El silencio se instaló en el Jardín de Niños María Helena Chaires, donde las clases fueron suspendidas por dos días tras el fallecimiento de Ian Gael, el niño de 6 años que perdió la vida en un accidente ocurrido en el área de juegos del plantel.
Afuera de la escuela, el dolor tomó forma en flores, veladoras, globos y pequeños juguetes que comenzaron a aparecer desde temprana hora. Madres y padres de familia, así como vecinos del sector, llegaron poco a poco para rendir un homenaje espontáneo al menor, en una muestra de cariño, solidaridad y profundo pesar por su partida.
Las veladoras encendidas, junto a la entrada, iluminaban el acceso cerrado del plantel, mientras los globos se mecían suavemente con el viento, como un gesto silencioso de despedida.
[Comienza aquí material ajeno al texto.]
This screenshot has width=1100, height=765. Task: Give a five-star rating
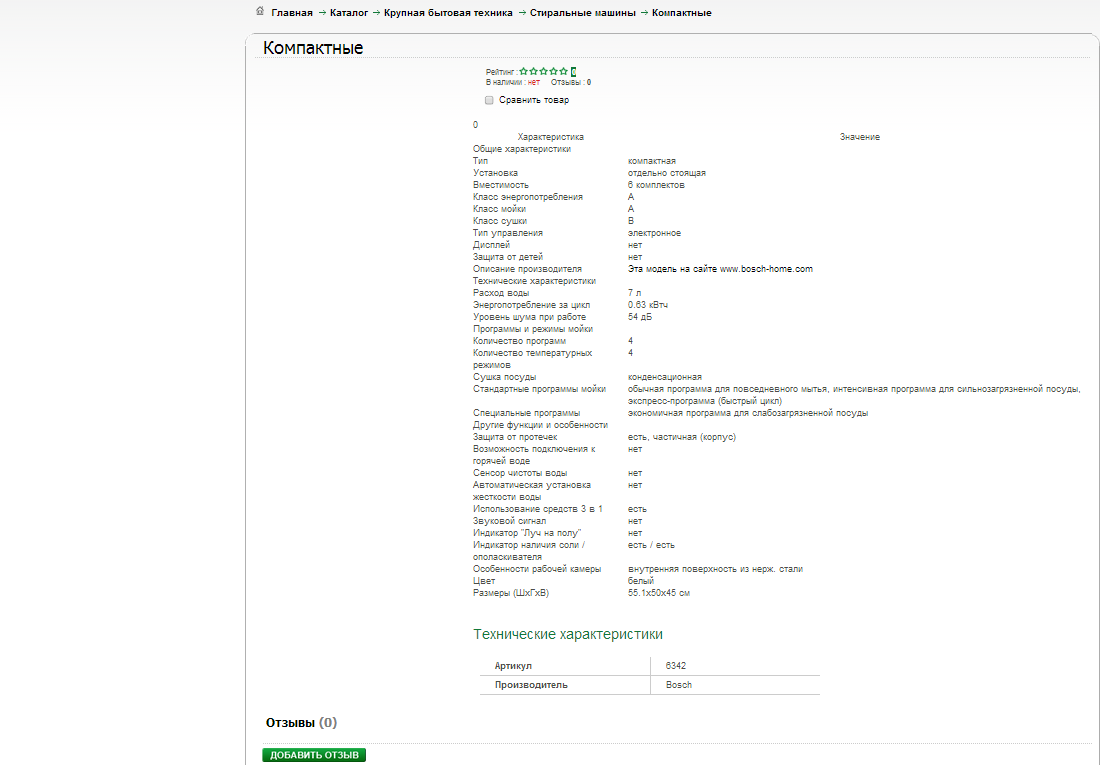[x=563, y=72]
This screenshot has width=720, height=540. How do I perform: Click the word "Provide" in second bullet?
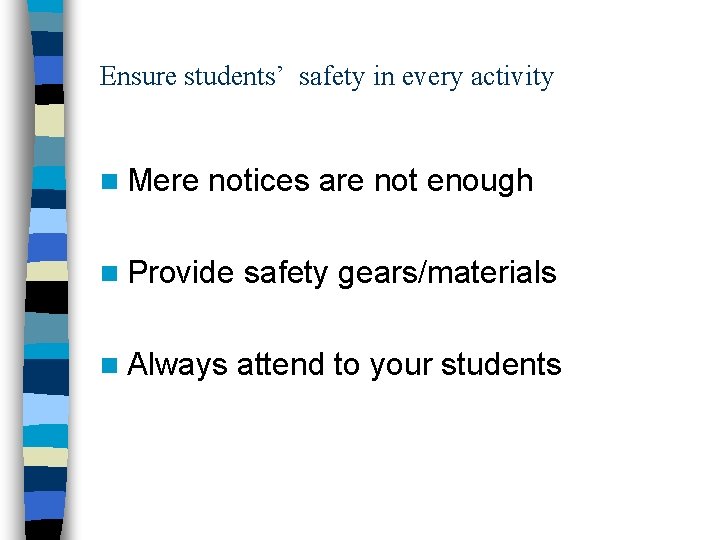(x=181, y=272)
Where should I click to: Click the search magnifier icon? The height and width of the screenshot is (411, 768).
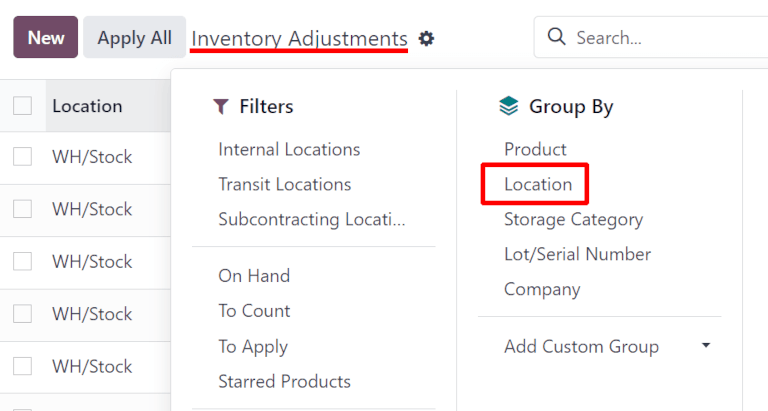556,38
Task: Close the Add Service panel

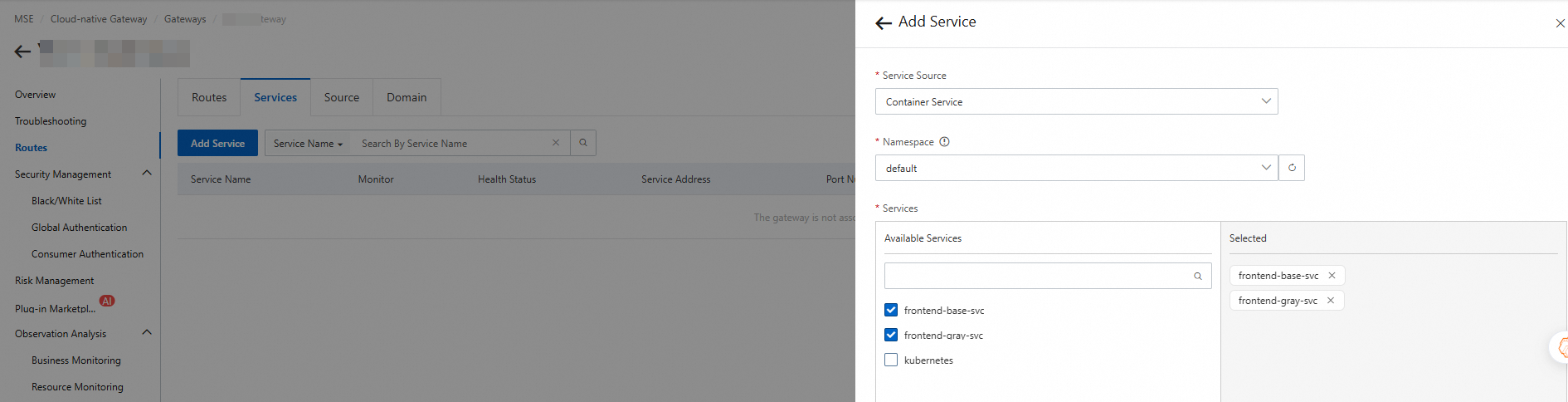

Como se recordará, el accidente ocurrió este lunes al interior del kínder, en el área de juegos, donde el pequeño sufrió el incidente que posteriormente le costó la vida, generando consternación en toda la comunidad.
El acceso al plantel permanecerá restringido mientras la Fiscalía del Estado continúa con las investigaciones para esclarecer las causas del fallecimiento. Será hasta que concluyan las diligencias cuando se determine la reanudación de clases.
Mientras tanto, el kínder permanece en pausa, convertido en un espacio de duelo, donde la ausencia de un niño se siente en cada rincón y donde una comunidad entera intenta asimilar una pérdida que duele profundamente.